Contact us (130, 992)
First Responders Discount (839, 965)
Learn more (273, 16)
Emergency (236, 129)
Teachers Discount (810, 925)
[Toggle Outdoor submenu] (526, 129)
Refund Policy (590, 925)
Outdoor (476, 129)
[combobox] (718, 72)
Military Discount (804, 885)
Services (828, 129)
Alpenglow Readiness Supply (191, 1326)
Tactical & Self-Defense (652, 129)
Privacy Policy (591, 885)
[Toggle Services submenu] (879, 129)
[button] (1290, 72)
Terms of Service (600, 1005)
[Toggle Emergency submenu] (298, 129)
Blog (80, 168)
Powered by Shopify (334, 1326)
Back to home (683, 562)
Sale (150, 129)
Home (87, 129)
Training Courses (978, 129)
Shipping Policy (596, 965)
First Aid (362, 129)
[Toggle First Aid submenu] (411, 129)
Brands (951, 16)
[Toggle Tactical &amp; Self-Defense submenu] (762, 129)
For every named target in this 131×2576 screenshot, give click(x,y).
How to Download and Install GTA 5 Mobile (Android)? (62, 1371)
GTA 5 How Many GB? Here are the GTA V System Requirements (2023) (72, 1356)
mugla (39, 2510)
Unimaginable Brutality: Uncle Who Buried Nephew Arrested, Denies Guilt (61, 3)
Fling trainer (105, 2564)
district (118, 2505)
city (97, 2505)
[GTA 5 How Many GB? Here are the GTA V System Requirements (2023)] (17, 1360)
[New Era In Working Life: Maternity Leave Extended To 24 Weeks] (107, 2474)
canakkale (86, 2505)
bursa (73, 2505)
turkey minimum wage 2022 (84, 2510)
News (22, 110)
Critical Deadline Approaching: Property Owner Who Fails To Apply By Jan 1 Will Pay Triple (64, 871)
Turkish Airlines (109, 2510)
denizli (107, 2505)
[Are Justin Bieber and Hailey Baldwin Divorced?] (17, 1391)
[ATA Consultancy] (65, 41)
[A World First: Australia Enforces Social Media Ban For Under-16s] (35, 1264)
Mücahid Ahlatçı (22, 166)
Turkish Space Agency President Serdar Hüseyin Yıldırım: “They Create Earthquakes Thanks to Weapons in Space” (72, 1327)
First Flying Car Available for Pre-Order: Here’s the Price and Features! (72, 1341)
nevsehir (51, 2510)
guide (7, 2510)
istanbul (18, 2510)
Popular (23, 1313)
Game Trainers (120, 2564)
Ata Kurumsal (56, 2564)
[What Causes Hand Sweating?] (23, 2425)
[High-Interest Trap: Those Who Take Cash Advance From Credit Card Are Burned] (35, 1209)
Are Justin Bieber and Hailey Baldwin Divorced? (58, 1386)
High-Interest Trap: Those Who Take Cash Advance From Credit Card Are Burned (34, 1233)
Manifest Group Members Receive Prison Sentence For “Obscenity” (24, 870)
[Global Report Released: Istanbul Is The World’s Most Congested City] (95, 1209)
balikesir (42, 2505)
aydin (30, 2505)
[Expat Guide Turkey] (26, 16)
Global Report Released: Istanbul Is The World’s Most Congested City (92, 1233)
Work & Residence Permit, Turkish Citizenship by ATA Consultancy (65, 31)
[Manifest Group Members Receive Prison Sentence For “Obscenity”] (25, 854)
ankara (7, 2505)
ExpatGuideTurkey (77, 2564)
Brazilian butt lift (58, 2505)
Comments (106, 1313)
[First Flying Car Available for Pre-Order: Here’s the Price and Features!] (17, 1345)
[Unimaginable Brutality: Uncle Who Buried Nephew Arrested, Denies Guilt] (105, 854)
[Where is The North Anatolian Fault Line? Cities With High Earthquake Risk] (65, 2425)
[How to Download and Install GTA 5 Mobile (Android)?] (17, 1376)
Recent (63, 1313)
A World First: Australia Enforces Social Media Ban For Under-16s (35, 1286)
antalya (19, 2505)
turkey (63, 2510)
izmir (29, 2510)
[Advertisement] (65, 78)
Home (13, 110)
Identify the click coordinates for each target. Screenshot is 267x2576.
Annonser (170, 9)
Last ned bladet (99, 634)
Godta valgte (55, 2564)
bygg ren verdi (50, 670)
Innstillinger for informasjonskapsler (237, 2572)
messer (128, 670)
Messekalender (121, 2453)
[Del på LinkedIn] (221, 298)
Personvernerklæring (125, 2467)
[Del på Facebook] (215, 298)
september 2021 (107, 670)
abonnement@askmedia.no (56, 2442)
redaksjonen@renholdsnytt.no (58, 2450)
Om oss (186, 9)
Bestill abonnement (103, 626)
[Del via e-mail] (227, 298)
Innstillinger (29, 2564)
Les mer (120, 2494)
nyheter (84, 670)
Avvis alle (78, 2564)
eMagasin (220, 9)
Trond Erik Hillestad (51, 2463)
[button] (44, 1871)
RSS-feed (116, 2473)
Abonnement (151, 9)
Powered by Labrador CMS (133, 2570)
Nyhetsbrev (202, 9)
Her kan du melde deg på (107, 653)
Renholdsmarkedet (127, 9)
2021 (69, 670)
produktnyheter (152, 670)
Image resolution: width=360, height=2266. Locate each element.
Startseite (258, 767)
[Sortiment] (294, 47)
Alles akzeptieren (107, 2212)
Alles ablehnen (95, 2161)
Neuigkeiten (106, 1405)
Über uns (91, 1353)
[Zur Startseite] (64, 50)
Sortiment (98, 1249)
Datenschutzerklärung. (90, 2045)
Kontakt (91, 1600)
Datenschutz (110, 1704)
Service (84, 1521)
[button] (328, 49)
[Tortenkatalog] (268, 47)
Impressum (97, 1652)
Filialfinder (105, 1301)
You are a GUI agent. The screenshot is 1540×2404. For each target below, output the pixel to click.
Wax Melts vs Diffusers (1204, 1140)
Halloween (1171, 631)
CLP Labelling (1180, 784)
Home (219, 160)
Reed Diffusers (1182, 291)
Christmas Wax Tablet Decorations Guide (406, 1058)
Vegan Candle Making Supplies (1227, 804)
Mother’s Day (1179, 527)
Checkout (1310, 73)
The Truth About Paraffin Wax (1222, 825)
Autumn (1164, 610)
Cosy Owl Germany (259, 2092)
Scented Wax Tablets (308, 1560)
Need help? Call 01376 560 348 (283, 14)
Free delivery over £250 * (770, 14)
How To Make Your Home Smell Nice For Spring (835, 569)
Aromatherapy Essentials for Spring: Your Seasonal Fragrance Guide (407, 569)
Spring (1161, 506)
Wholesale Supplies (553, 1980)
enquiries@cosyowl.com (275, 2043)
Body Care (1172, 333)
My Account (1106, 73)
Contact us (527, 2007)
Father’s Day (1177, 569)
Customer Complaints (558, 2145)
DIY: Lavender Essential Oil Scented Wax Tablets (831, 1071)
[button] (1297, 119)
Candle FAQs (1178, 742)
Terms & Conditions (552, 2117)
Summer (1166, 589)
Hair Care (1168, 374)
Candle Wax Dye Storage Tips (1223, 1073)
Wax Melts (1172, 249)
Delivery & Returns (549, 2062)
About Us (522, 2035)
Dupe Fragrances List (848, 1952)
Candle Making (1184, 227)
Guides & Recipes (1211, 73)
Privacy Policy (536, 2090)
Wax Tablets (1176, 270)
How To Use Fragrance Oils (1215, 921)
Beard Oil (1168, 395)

+ + + + + + +

▸ ASSIGNMENT
When a line of the records holds the word "Supplies", copy that line.

▸ SOLUTION
Vegan Candle Making Supplies (1227, 804)
Wholesale Supplies (553, 1980)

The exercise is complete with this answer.